Last modified on July 14th, 2010

Despite having a relatively positive outlook about the economy previously, the Fed today just downgraded all its forecasts and even mentioned the taboo “D” word, deflation.

I thought it would be fun to post a few of the more educated comments from CNN here.

Keynesian versus Austrian economic theory. Keynes 0, Austrians 1. Now pull up a lawn chair, pop a cold one, and kick back to the soothing hissing sound of every asset class deflating… ~ Jim Koutras

I got my beer chilling in the fridge.

You do realize that the only reason we’re in this mess is because the Fed flooded the economy with ever cheaper cash that encouraged mal investment? Why put money in a safe savings account @ .75% when you can make 20% plus in a mortgage backed security? It’s the keynesian way, keep the bubbble inflated until its bursts and then inflate another ~ Dave Fini

Match point.

I am nearly 70 years old and I have never known a person or a business who have spent themselves out of debt. Why do our democrat politicians think the federal government can do it? ~ Keith Long

Old people 1, Democrat Politicians 0.

The Fed is actually doing a good job managing a terrible situtation. It is faced with two bad choices: inflation (by expansionary policy) or deflation (likely would occur by doing nothing at this point). Inflation is bad but disinflation (leading to deflation) would be far worse for both our citizens and our government. Think about what happens with deflation – asset values fall relative to secured debt. This leads to a shift in wealth to lenders (i.e. banks and other countries). With inflation (which occurs when the Fed prints $), the dollar value of assets rises, current debts become less burdensome and easier to pay off (for both our citizens and our government). ~ Anonymous Facebook User

She’s actually kind of right, but only because the US has floated its entire economy and asset structure on an ocean of debt. Many people think the only way out for the US is to default on all its debt obligations and start over. Unless its economy grows and a massive pace, it simply doesn’t have the steam to ever repay its debt obligations, especially if you factor in medicare and all the other debts that the US doesn’t even keep on its books. Obviously defaulted forces hardship onto all the countries that lent the US money or bought its debt. But it’s not much different than when the US closed the gold window in 1971.
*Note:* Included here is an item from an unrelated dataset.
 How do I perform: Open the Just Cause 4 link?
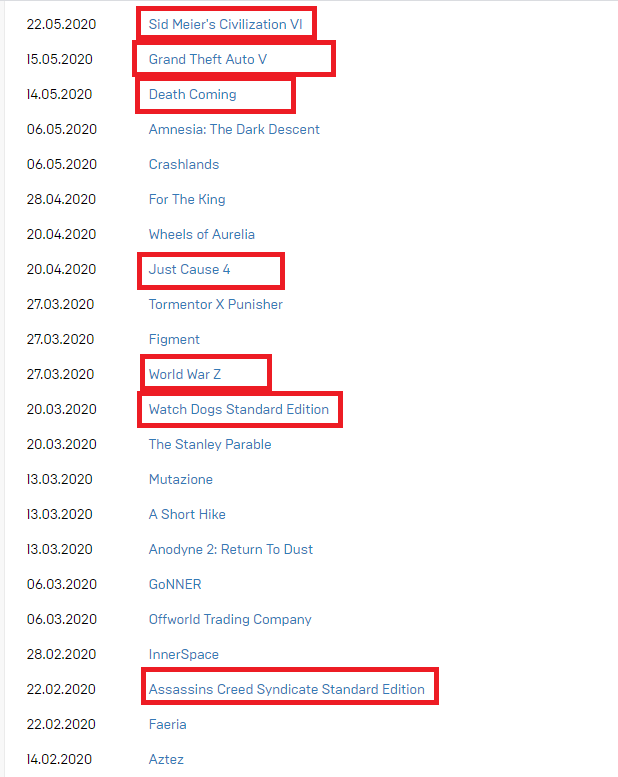coord(189,270)
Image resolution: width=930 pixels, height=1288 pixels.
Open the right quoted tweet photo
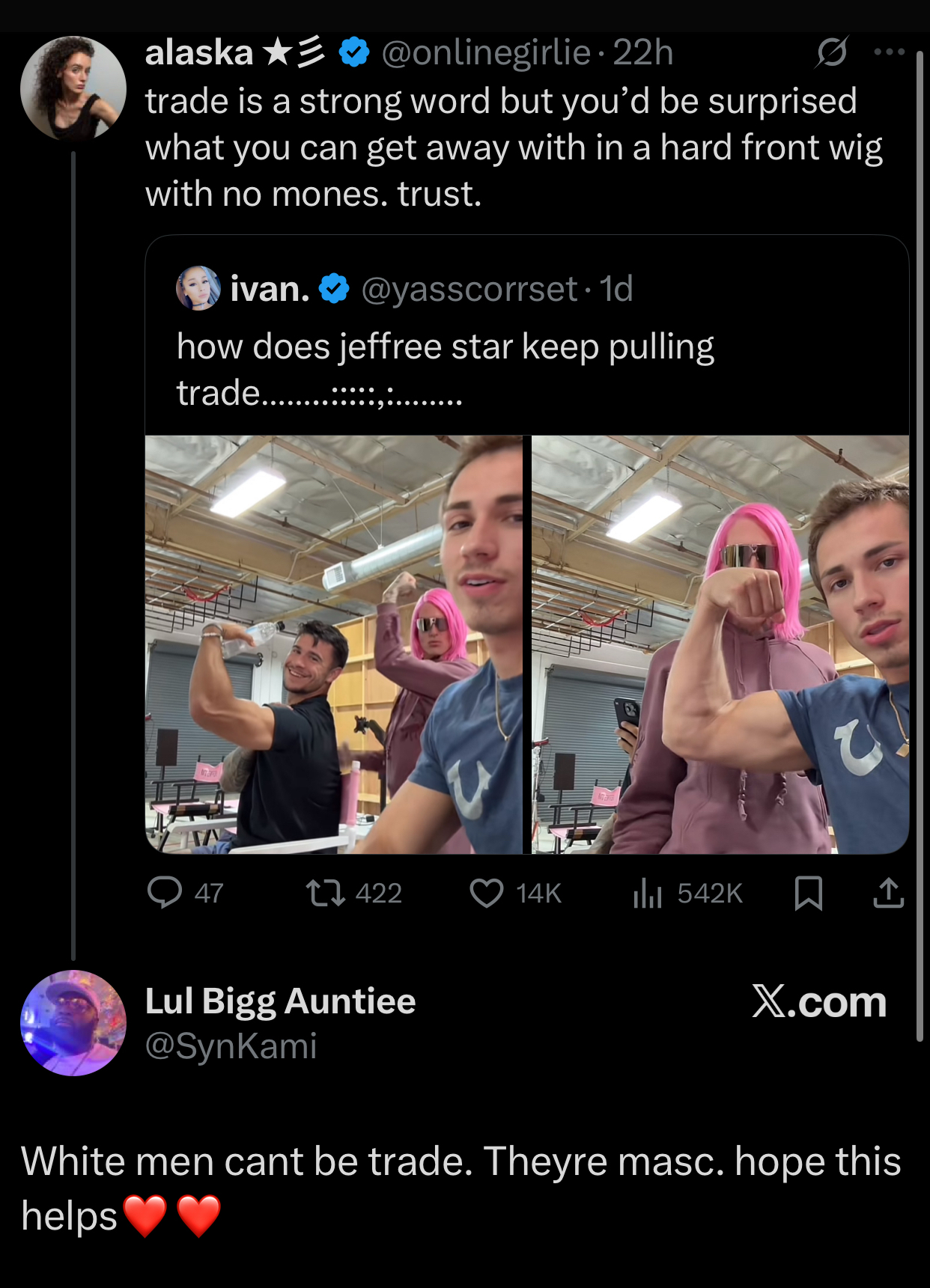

I’m just worried that Bush’s policies may have crippled our economy to the point that a long-term recession is inevitable, despite the best bailout efforts. ~Chris Vaccaro

It really seems inevitable at this point to me.

The FED? What a joke. The Federal Reserve Bank is not even a part of the Federal Government. They control monetary policy and have been a dismal failure since inception. Bottom line-The USA is BANKRUPT, and most Americans are sleeping through it. ~ Frank Michael

It’s true, the Fed is a private entity. Also true the US is in trouble.